**Textauszug**:
- - - - -

Binder & Haupt: Als jemand, der ein aktives Projekt im direkten Austausch mit diesen Regionen realisiert, möchten wir dich fragen, was du dorthin zurückgeben möchtest, also welche Auswirkungen soll dein Projekt auf diese Regionen haben?
Okwui Enwezor: Ich will nichts zurückgeben. Ich denke, ich befinde mich tatsächlich in einem fortlaufenden Dialog mit Kollegen und Künstlern in dieser Region als einer natürlichen Fortsetzung des sich ausweitenden Terrains, auf dem ich arbeite. Ich will nicht irgendetwas zurückgeben, denn ich kann mir nicht anmaßen, dass ich etwas habe, das ich zurückgeben könnte. Ich kann nur davon ausgehen, dass die große intellektuelle und soziale Gastfreundschaft, die mir bei diesem Projekt entgegen gebracht wurde, Bestandteil einer anhaltenden Diskussion mit Kollegen und professionellen Strukturen ist, mit denen ich seitdem gearbeitet habe.
Binder & Haupt: Wir meinten das mehr im Sinne von Ergebnissen, Auswirkungen…
Okwui Enwezor: Oh ja, die Effekte würden für mich darin bestehen, diesen Dialog fortzusetzen, diese Debatte mit den Künstlern, und nach Meeting Points weitere Projekte zu machen, und wie ihr wisst, habe ich mit zahlreichen Künstlern aus dieser Region schon seit einiger Zeit gearbeitet und werde das auch weiterhin tun. Ich kann heutzutage nicht ein Projekt konzipieren, ohne über diese expansive Landschaft nachzudenken, in der ich gearbeitet habe. Und ihr werdet das in Paris sehen, wenn ihr zu La Triennale [2] kommt, ganz einfach, weil ich - wie ich schon sagte - von Beginn an wissen wollte, was dieses Projekt mich lehren kann, und ich bin noch dabei, daraus zu lernen, von diesen Künstlern, von dieser Region.

- - - - -

**Aufgabe**: Nennen Sie alle Eigennamen von Orten, Projekten und Ausstellungen, die Okwui Enwezor im Interviewauszug erwähnt.

**Gezeigtes Material**:
- - - - -

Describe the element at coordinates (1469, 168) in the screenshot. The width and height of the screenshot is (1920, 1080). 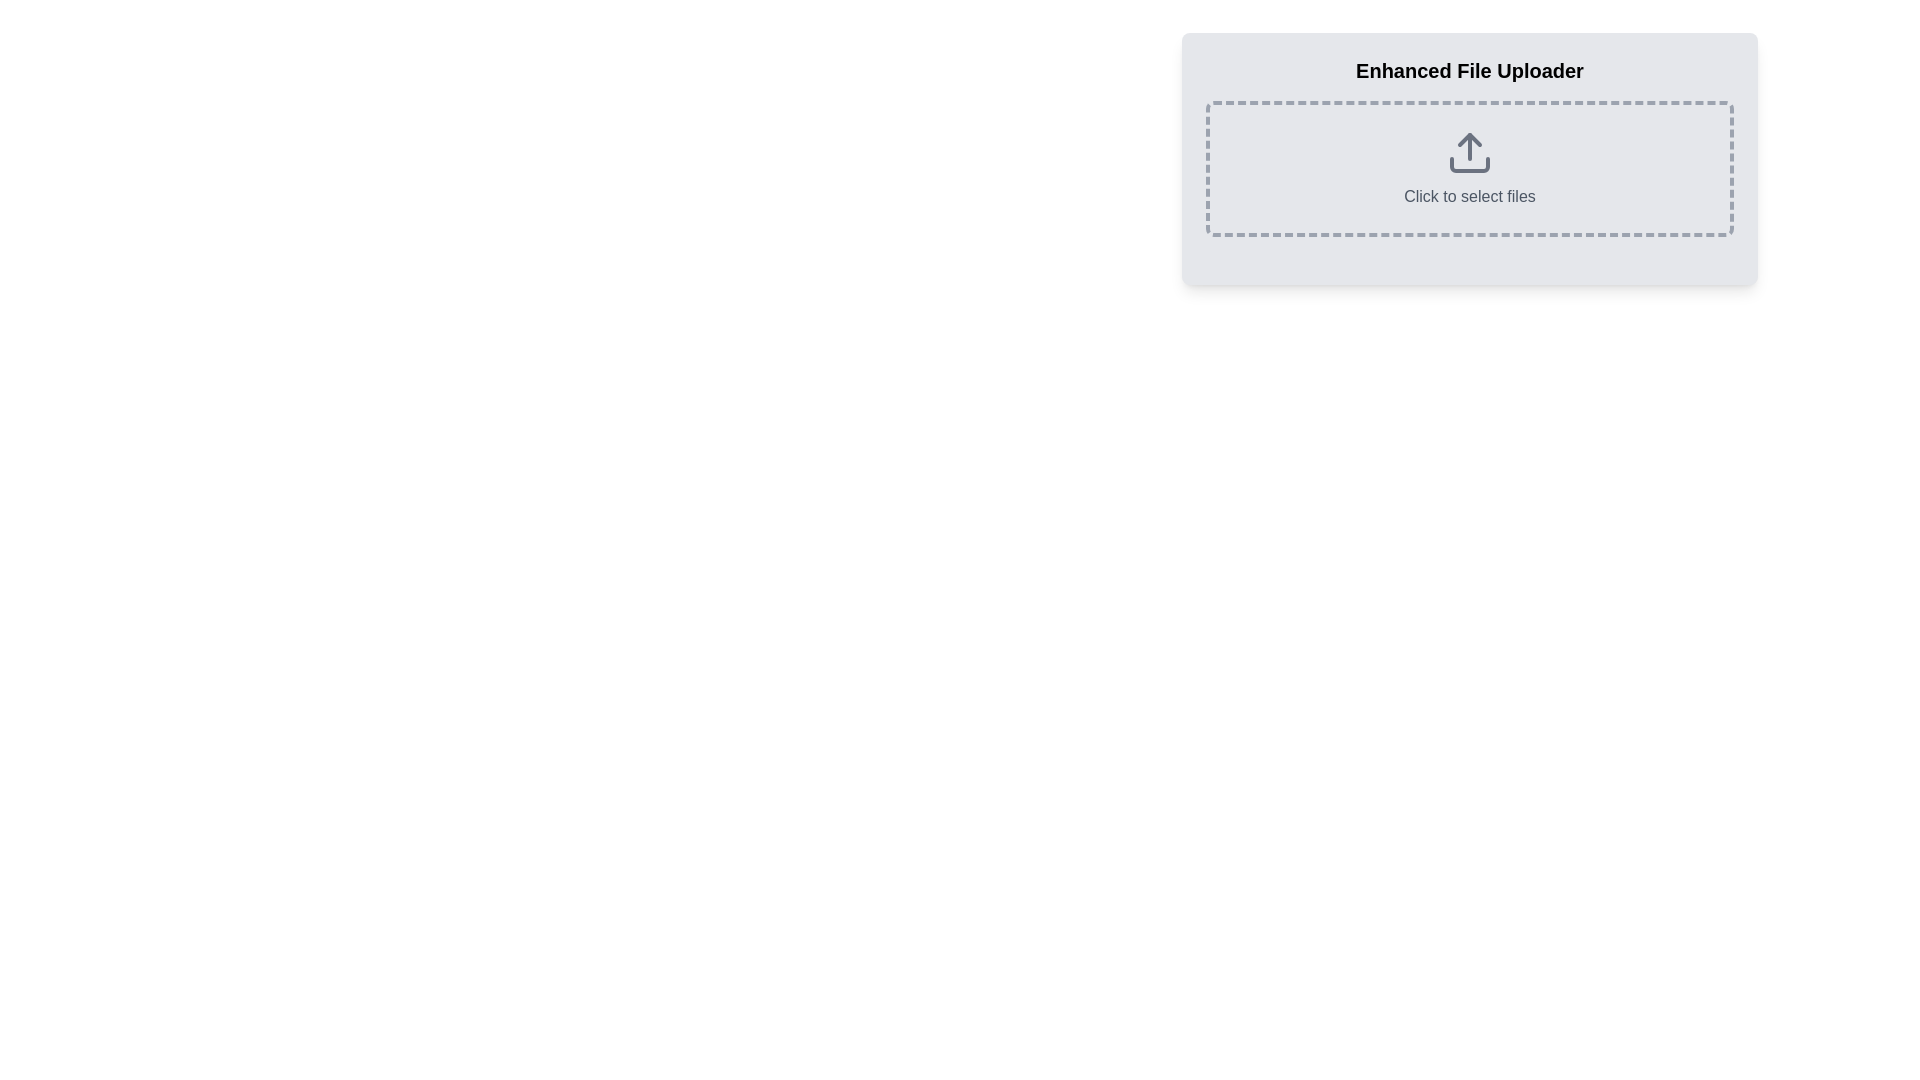
I see `and drop files into the File upload drop zone, which is a rectangular area with a dashed border and the text 'Click` at that location.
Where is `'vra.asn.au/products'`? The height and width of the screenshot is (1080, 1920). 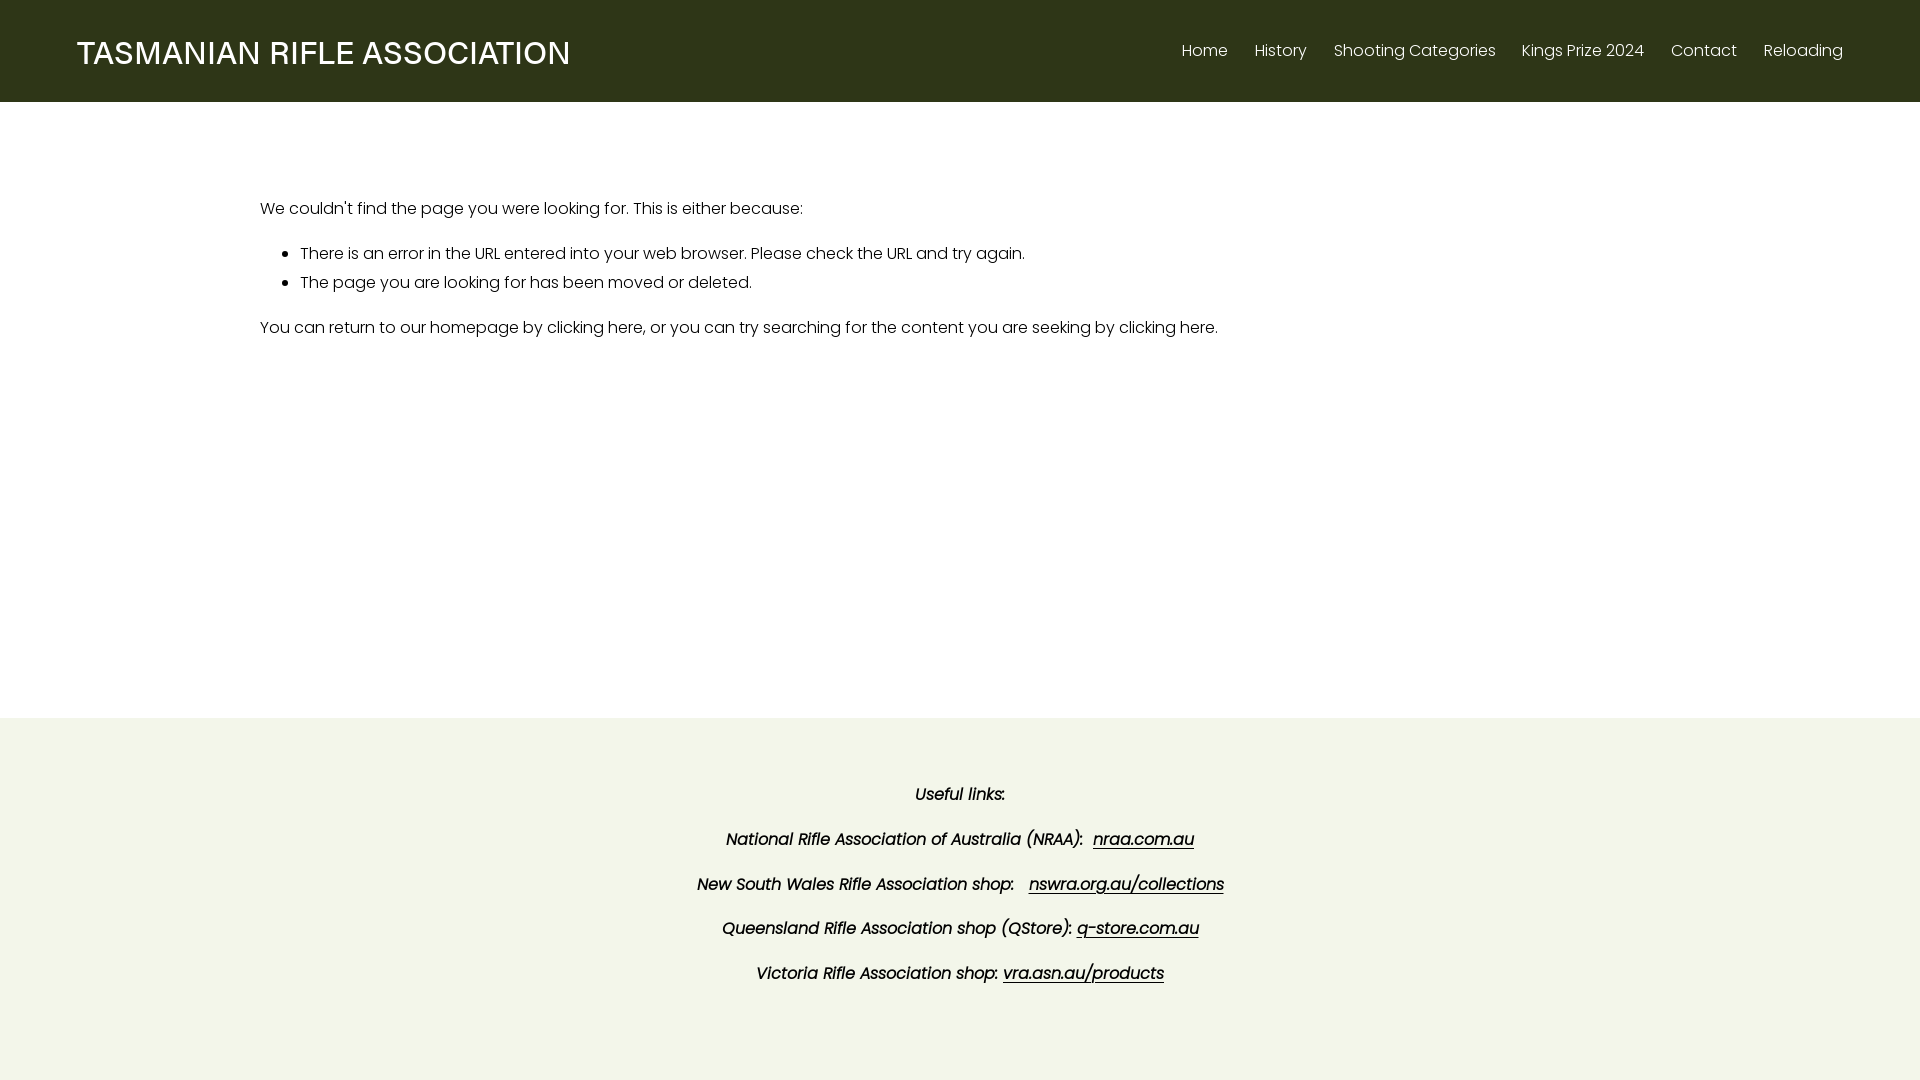
'vra.asn.au/products' is located at coordinates (1082, 973).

- - - - -

**Erwartete Antwort**: Meeting Points, Paris, La Triennale